In dit geval gaat het er om dat Arriva buschauffeurs die zij extern inleent om in te zetten ter zake van bijvoorbeeld het opvangen van piekuren en vervanging bij ziekte met ingang van 1 april 2021 niet langer inleent van Randstad, maar van Consolid. Ook indien er van uit wordt gegaan dat er meerdere uitzendkrachten van Randstad naar Consolid zijn overgestapt en aldus voor Arriva zijn blijven rijden is dit te weinig om dit als een economische eenheid te kwalificeren en om de vervreemding van een lopend bedrijf aan te nemen. Uit het Jouini-arrest, waarnaar Consolid heeft verwezen, kan in verband hiermee en voor zover voor het onderhavige geval van belang worden afgeleid dat er bij het onderzoek naar overgang van onderneming bij uitzendbureaus acht dient te worden geslagen op meer dan alleen de uitzendkrachten omdat de economische eenheid in dat geval zal bestaan uit een af te bakenen geheel van (divers) kantoorpersoneel en uitzendkrachten die overgaan naar een ander uitzendbureau om daar dezelfde werkzaamheden ten dienste van dezelfde klanten te blijven verrichten. Van dat samenstel was in dit geval geen sprake. Het arrest Grafe en Pohle waarop [eiser] zich heeft beroepen maakt dit niet anders omdat het daar ging om een nieuwe aanbesteding van een concessie voor het busvervoer in een bepaalde regio, waarbij de partij die de aanbesteding won de bussen niet overnam van de afgaande partij.
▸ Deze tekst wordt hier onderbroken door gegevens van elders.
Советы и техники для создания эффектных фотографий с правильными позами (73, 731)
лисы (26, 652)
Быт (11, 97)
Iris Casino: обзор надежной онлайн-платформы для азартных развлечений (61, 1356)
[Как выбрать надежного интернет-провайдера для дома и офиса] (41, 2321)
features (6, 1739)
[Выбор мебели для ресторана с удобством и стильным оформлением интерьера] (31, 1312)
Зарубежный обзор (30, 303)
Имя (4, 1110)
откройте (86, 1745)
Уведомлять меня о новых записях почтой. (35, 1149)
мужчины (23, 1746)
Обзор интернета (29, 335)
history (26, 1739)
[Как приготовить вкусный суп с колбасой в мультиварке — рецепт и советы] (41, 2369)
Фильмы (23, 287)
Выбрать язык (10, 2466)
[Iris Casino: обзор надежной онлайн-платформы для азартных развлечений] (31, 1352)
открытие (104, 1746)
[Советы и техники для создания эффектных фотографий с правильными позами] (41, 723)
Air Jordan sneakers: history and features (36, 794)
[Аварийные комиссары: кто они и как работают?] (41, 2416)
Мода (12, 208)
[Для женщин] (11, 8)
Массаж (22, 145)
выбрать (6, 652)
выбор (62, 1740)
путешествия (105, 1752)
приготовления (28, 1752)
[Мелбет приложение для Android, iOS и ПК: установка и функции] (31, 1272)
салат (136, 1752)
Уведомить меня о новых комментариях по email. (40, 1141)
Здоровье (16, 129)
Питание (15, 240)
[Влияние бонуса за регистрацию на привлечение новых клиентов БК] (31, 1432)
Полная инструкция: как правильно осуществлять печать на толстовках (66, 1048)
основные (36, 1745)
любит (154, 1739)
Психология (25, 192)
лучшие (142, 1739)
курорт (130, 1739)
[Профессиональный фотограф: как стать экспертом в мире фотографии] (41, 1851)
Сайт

Dit is niet te vergelijken met het onderhavige geval omdat niet de aanbesteding van het busvervoer het onderwerp van discussie is, maar het door de aanbesteder inhuren van uitzendkrachten.
Beslissing
De kantonrechter:
Rechtdoende in kort geding
wijst de vorderingen af,
veroordeelt [eiser] in de kosten van de procedure, aan de zijde van Consolid vastgesteld op € 747,00 vanwege salaris gemachtigde,
veroordeelt [eiser] in de nakosten begroot op € 124,00
verklaart dit vonnis uitvoerbaar bij voorraad voor wat betreft de toewijzing van proceskosten en nakosten.
Aldus gewezen door mr. E.Th.M. Zwart-Sneek, kantonrechter, en uitgesproken ter openbare terechtzitting van 26 augustus 2022 in tegenwoordigheid van de griffier.